-- TEXT SEGMENT --
- - - - -
# Looking for information....



## Cleanupman (Nov 23, 2012)

INFORMATION GATHERING..............
Have any of you received a direct request to have applications downloaded to your cell phones for tracking purposes???
"To insure you're at the right property at the right date and time".....


----------



## Blonde25 (Dec 14, 2012)

Fas made it mandatory for CA a few years ago to recieve more work, I just started using the new AMS app, and its not too bad. Cuts my job in half But you can turn your location on or off.


----------



## Freddie (Jun 13, 2012)

Blonde25 said:


> Fas made it mandatory for CA a few years ago to recieve more work, I just started using the new AMS app, and its not too bad. Cuts my job in half But you can turn your location on or off.


What ams app?


----------



## ontimepres (Jan 4, 2013)

It's coming soon for SG Pres and REO vendors, inspectors are already using it.


----------



## Valley (Mar 12, 2013)

As a sub contractor i would not care what purpose it served. I nor my people are not direct employees. If they want to track someone they can get a dog


----------



## BPWY (Apr 12, 2012)

Tell em you don't have a dumb axx phone. No apps.


----------



## GTX63 (Apr 12, 2012)

Tell them all you have are Jitterbugs.


----------



## Splinterpicker (Apr 18, 2012)

the app is great no sorting and as Blondie said it is just a review of the jobs pix and an invoice uplosaded and you are DONE. Used to take 2 hours to size label and E mail photos back in the day. Most of you all don't have a clue, not diss'n yall but technology in this realm has made this industry nice !


----------



## Cleanupman (Nov 23, 2012)

The NPPG elected elected their Board of directors today and has issued a position papers on this subject....:innocent::innocent:
They will also be addressing members of congress and the US Senate with the papers....:whistling2::whistling2:
In addition I have posted on the daily update thread their first official press release.....:thumbup::thumbup::thumbup::thumbup:


----------



## Gypsos (Apr 30, 2012)

Splinterpicker said:


> the app is great no sorting and as Blondie said it is just a review of the jobs pix and an invoice uplosaded and you are DONE. Used to take 2 hours to size label and E mail photos back in the day. Most of you all don't have a clue, not diss'n yall but technology in this realm has made this industry nice !
- - - - -
Entries on target coordinates:
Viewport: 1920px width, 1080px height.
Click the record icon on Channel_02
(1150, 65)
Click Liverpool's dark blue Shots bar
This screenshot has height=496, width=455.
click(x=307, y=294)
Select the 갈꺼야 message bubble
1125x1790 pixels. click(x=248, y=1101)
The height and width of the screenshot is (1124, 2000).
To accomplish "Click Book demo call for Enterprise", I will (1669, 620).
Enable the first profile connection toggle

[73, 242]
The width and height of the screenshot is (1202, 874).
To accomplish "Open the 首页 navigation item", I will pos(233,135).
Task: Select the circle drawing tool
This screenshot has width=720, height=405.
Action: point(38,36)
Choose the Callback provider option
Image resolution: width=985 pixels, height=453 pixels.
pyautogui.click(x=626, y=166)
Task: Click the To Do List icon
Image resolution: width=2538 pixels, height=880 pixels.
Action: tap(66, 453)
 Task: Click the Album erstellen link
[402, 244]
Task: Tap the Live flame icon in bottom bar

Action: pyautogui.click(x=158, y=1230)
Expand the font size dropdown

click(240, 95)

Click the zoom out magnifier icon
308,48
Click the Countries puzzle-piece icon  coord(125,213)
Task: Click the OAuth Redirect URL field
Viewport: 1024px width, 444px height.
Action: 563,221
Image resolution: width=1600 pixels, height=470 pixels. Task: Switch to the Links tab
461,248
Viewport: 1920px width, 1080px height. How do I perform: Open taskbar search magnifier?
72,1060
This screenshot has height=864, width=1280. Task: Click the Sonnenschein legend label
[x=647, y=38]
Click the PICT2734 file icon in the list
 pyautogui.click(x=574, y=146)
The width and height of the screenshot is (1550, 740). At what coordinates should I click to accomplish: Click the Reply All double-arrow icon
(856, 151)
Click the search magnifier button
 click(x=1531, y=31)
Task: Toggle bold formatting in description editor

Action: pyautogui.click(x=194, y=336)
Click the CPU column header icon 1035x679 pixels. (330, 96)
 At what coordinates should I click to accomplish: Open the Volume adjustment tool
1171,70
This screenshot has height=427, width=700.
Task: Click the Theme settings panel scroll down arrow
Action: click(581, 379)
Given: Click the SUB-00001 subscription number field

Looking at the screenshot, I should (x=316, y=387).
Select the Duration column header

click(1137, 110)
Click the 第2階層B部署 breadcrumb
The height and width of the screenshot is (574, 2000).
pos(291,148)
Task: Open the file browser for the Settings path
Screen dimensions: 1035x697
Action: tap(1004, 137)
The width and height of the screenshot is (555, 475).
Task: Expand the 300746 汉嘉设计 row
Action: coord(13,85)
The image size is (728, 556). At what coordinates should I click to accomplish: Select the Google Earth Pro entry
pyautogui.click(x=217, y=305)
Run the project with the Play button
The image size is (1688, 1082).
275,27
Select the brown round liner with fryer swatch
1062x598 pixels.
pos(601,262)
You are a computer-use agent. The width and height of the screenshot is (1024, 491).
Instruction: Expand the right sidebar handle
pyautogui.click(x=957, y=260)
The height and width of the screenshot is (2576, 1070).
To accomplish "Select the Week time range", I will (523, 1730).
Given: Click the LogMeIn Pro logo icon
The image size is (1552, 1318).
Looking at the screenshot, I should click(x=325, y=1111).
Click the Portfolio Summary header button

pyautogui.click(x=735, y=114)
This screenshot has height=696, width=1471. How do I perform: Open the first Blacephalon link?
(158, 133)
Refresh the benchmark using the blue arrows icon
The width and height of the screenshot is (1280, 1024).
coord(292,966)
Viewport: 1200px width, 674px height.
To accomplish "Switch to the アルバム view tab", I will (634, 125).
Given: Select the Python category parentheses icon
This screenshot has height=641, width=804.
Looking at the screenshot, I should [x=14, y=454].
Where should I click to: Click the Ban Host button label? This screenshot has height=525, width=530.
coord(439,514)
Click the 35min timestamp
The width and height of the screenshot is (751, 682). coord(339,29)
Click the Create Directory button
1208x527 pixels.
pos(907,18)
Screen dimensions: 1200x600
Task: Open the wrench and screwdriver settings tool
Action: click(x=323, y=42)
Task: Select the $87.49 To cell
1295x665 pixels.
- - - - -
-- CHALLENGES --
(a) Please summarize the forum thread on tracking apps in two sentences.
(b) In the forum thread on tracking apps, how long does Splinterpicker say it used to take to size, label and email photos?
The records above are separate material and have no connection to the forum thread on tracking apps.

-- EXERCISE ANSWERS --
(a) Cleanupman asks whether anyone has received a direct request to download applications to their cell phones for tracking purposes, framed as ensuring they are at the right property at the right date and time. Blonde25 and Splinterpicker say the app cuts the work down and makes the job easier, while Valley says a subcontractor would not care what purpose it served, and BPWY and GTX63 suggest telling them you have no phone that runs apps.

(b) Two hours.